In [1]:
%%capture
!pip install datasets transformers tqdm
!pip install torch
!pip install transformers[torch]
!pip install accelerate -U

In [2]:
import pandas as pd
import numpy as np
import ast
from datasets import Dataset
from transformers import pipeline, Trainer, TrainingArguments
from transformers import AutoTokenizer, AutoModelForSequenceClassification
import torch
from tqdm import tqdm

In [3]:
from google.colab import drive
drive.mount('/content/drive')

Mounted at /content/drive


In [11]:
test_df = pd.read_csv('/content/drive/MyDrive/tar_projekt/csvs/dataset_validation_allLevels.csv')
test_df = test_df.loc[test_df['level'] > 1]

texts = test_df['text']
labels = test_df['change']
labels = [ast.literal_eval(string) for string in labels]

In [12]:
test_df

Unnamed: 0,id,text-id,text,num-authors,level,change,text-length
900,medium-1,1,I asked them about something of that nature an...,4,2,"[1, 0, 1, 1, 1, 1, 0]",2813
901,medium-2,2,"In general, be courteous to others. Debate/dis...",4,2,"[0, 1, 1, 1, 1, 1, 1]",1554
902,medium-3,3,Hitler was ethnically German. The part of the ...,2,2,"[1, 0, 0, 1, 0]",2801
903,medium-4,4,It would be good if their athletes could still...,3,2,"[1, 1, 1, 1]",1064
904,medium-5,5,"Mexican here, this is the context: Plan B aros...",3,2,"[0, 0, 1, 1]",1941
...,...,...,...,...,...,...,...
2695,hard-896,896,There's actually many different ways a tank ca...,2,3,"[0, 1, 0, 0]",1745
2696,hard-897,897,"ok, and, as the article mentions, the vast maj...",4,3,"[1, 1, 0, 1, 0, 0, 0, 0, 0]",1500
2697,hard-898,898,"Ok, I went through the online thingy to self-v...",2,3,"[0, 0, 0, 1]",1196
2698,hard-899,899,They're not stupid.
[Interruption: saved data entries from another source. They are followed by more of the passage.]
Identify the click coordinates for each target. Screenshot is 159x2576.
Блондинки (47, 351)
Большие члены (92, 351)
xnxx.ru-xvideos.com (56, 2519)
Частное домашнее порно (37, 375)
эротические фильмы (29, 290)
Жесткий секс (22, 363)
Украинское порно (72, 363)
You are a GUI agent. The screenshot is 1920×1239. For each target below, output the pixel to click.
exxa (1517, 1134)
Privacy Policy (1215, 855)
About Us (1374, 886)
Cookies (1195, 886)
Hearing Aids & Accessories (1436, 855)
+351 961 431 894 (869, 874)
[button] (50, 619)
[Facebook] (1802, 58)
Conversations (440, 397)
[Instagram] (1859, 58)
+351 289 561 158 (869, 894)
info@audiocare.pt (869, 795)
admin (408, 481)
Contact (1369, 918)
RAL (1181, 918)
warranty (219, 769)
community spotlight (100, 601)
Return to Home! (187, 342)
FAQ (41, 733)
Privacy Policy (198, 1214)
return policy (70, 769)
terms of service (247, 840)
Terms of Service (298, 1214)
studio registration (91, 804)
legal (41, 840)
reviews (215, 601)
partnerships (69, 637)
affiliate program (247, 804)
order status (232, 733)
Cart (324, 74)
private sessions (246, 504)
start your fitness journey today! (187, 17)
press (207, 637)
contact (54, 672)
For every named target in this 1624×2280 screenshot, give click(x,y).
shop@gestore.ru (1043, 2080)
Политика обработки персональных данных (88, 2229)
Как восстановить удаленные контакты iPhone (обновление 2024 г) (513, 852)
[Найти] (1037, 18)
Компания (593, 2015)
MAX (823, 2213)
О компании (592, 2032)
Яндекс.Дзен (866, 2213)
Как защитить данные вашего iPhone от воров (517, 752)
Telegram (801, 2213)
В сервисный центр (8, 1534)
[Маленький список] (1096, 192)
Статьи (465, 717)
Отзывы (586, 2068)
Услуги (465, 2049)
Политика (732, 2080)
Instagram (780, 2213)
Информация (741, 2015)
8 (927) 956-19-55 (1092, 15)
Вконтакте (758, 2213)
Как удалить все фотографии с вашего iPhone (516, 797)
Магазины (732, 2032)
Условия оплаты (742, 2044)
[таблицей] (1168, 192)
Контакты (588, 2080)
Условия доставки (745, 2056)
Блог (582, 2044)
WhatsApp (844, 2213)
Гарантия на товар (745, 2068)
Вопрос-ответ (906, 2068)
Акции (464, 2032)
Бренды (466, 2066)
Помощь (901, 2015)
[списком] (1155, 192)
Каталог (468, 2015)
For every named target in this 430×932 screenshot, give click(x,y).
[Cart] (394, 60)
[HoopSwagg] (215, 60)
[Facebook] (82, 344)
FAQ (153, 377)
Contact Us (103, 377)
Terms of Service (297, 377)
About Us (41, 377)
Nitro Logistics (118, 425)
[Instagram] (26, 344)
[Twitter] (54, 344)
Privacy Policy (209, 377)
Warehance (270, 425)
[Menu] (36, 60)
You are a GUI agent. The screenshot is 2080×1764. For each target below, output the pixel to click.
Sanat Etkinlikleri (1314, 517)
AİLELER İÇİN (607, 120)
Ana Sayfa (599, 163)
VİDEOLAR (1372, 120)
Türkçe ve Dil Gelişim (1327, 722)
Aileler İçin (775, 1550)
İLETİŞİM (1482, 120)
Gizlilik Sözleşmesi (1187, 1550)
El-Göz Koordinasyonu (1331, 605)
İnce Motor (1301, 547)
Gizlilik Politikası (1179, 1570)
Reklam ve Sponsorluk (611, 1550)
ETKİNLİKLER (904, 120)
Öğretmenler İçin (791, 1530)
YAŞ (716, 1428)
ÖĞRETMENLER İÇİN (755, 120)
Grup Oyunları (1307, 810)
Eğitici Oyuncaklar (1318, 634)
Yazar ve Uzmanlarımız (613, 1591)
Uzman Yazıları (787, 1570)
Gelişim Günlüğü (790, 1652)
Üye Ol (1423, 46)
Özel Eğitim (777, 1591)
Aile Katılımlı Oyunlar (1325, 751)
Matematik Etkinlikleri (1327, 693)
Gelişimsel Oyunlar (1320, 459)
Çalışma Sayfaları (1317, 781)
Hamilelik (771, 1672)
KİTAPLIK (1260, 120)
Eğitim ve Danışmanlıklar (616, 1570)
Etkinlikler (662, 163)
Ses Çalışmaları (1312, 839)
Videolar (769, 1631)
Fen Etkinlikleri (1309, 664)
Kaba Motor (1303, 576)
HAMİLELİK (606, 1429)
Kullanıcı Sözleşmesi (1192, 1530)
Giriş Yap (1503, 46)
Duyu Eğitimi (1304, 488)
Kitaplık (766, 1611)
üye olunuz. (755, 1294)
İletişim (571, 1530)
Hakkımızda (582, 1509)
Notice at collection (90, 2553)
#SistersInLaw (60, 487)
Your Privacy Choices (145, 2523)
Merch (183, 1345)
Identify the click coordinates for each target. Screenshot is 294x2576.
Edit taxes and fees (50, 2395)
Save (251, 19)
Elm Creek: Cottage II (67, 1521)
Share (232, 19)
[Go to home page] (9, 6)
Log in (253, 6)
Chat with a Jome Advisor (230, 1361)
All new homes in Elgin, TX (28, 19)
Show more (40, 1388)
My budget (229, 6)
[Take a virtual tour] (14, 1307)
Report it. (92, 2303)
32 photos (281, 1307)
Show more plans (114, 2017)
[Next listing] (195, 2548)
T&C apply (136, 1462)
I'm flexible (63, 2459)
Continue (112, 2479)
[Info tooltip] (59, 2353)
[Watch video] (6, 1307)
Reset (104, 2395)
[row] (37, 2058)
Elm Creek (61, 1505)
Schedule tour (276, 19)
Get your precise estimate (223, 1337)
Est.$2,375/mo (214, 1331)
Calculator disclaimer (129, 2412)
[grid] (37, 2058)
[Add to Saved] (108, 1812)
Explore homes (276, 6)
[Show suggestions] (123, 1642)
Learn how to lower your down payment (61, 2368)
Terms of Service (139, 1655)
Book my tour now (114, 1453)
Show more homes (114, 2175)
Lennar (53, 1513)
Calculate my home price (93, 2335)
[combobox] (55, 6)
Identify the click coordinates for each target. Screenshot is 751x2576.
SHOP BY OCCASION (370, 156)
Without US support and pro...,2,3,[1],1095


# 1. Evaluation on whole dataset

In [13]:
test_data = []

for text, label in zip(texts, labels):
    paragraphs = text.split(' ||| ')
    for (p1, p2), y in zip(zip(paragraphs, paragraphs[1: ]), label):
        p1 = p1.strip()
        p2 = p2.strip()

        test_data.append({'text': p1 + '\n' + p2, 'label': y})

In [15]:
test_data = Dataset.from_pandas(pd.DataFrame(test_data))
test_data[0]

{'text': 'I asked them about something of that nature and they weren’t willing to work with me on it (it’s a committee in the advising office that makes the determination.) Basically they said that my petition wouldn’t get approved unless I late withdrew after making another “effort,” which I honestly don’t want to have to do (a) for financial reasons, I’m 23 living independently and lost my job to covid but the school won’t help me with financial aid at all so I’m $100k+ in loan debt and (b) it may sound like BS, but I don’t want to go through the humiliating and overwhelming stressful process of taking a language class, since my last attempt at the university my professor called me lazy multiple times despite me going to office hours and working my butt off.\nYou probably need to secure the waiver from the disability resource office, they will have the ability typically to make the academic departments stick to it.',
 'label': 1}

In [16]:
# Loading the model and tokenizer
# Load the saved model and tokenizer
model = AutoModelForSequenceClassification.from_pretrained("/content/drive/MyDrive/tar_projekt/results_model")
tokenizer = AutoTokenizer.from_pretrained("/content/drive/MyDrive/tar_projekt/results_model")

In [32]:
def tokenize_function(examples):
    return tokenizer(examples["text"], padding="max_length", truncation=True)

tokenized_test = test_data.map(tokenize_function)
# tokenized_test = tokenized_test.remove_columns(["text"])
tokenized_test = tokenized_test.rename_column("label", "labels")
tokenized_test.set_format("torch")

Map:   0%|          | 0/11154 [00:00<?, ? examples/s]

In [34]:
tokenized_test['labels']

tensor([1, 0, 1,  ..., 0, 0, 0])

In [35]:
# Initialize the Trainer
trainer = Trainer(model=model)

# Make predictions
predictions = trainer.predict(tokenized_test)

In [36]:
predictions.predictions.shape

(11154, 2)

In [38]:
tokenized_test['labels'].shape

torch.Size([11154])

In [42]:
predictions.predictions

array([[ 1.0491076 , -0.40044987],
       [-0.08386427, -0.2601361 ],
       [ 0.77199644, -0.20676562],
       ...,
       [-0.03341053, -0.14320481],
       [ 0.66968054, -0.26396796],
       [-0.2256942 ,  0.01367193]], dtype=float32)

In [43]:
from sklearn.metrics import f1_score

In [44]:
# Process predictions
predicted_labels = np.argmax(predictions.predictions, axis=1)

# True labels
true_labels = np.array(tokenized_test["labels"])

# Calculate F1 score
f1 = f1_score(true_labels, predicted_labels)

In [47]:
len(predicted_labels)

11154

In [48]:
print(f"F1 Score (on whole dataset): {f1}")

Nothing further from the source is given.